Doch erst mehr als vier Jahre später konnten Wissenschaftler das Gebiet tatsächlich in Augenschein nehmen: Auf der Expedition POS494/2 mit dem Forschungsschiff POSEIDON (7. bis 15. Februar 2016), die unter der Leitung von Prof. Mark Hannington vom GEOMAR stand, dokumentierten sie mit dem Tauchboot JAGO die Entwicklung des Gebiets und die noch immer andauernde hydrothermale Aktivität. Sie sammelten Proben von Gasen, Flüssigkeiten und anderen Produkten vulkanischen und hydrothermalen Ursprungs. Die Reise fand im Rahmen der 2014 geschlossenen Kooperation zwischen der Universität von Las Palmas de Gran Canaria (ULPGC), der Plataforma Oceánica de Canarias (PLOCAN) und des GEOMAR statt. Maßgeblich beteiligt war diesmal auch das Instituto Español de Oceanografía, Centro Oceanográfico de Canarias (IEO) und das spanische Forschungsprojekt VULCANO.
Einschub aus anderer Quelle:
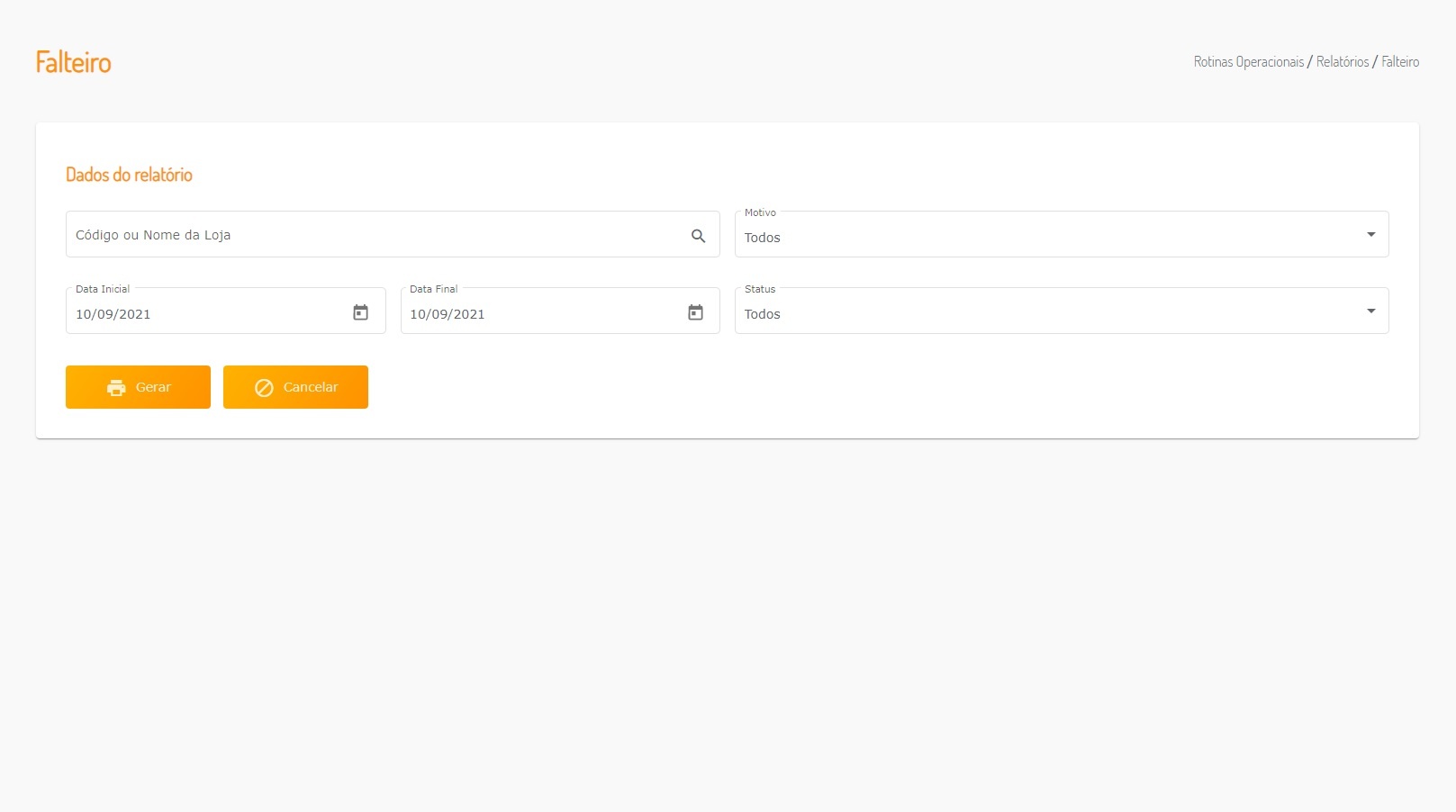Click the Data Final date text 10/09/2021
„VOLCANO erfasst die vulkanische Aktivität El Hierros seit der Eruption im Oktober 2011. Aber auf der aktuellen Expedition profitierten wir von der einmaligen Gelegenheit, die Entwicklungen am Meeresboden mit dem Tauchboot JAGO zu untersuchen“, fasst Prof. Dr. Juana Magdalena Santana Casiano zusammen. Die chemische Ozeanografin des Instituts für Ozeanografie und globalen Wandel an der Universität Las Palmas untersucht die physikalischen und chemischen Störungen, mit denen der untermeerische Vulkan die Zusammensetzung und die Aktivität der lokalen Plankton-Gemeinschaft beeinflusst. „Unsere Erkenntnisse verdeutlichen, dass die Phase der Gasaustritte wie ein natürliches Labor funktioniert, in dem sich Auswirkungen des globalen Wandels auf die marine Umwelt beobachten lassen.“
2014 lieferte das ferngesteuerte Unterwasserfahrzeug ROV Liropus 2000 des Instituto Español de Oceanografía Bilder von ausgedehnten Eisenoxid-Krusten, Bakterienmatten und Gasaustritten nahe der Spitze des Vulkans. 2015 hatten sich die Gas-Wolke und stark versauerte Wassermassen jedoch in den Südosten des Gipfels verlagert. Jetzt konzentrieren sie sich in einer jüngeren Senke an der oberen Flanke des Vulkans. Sehr frisch entstandenes vulkanisches Glas, das JAGO im Krater gesammelt hat, weist darauf hin, dass diese Struktur die neueste ist.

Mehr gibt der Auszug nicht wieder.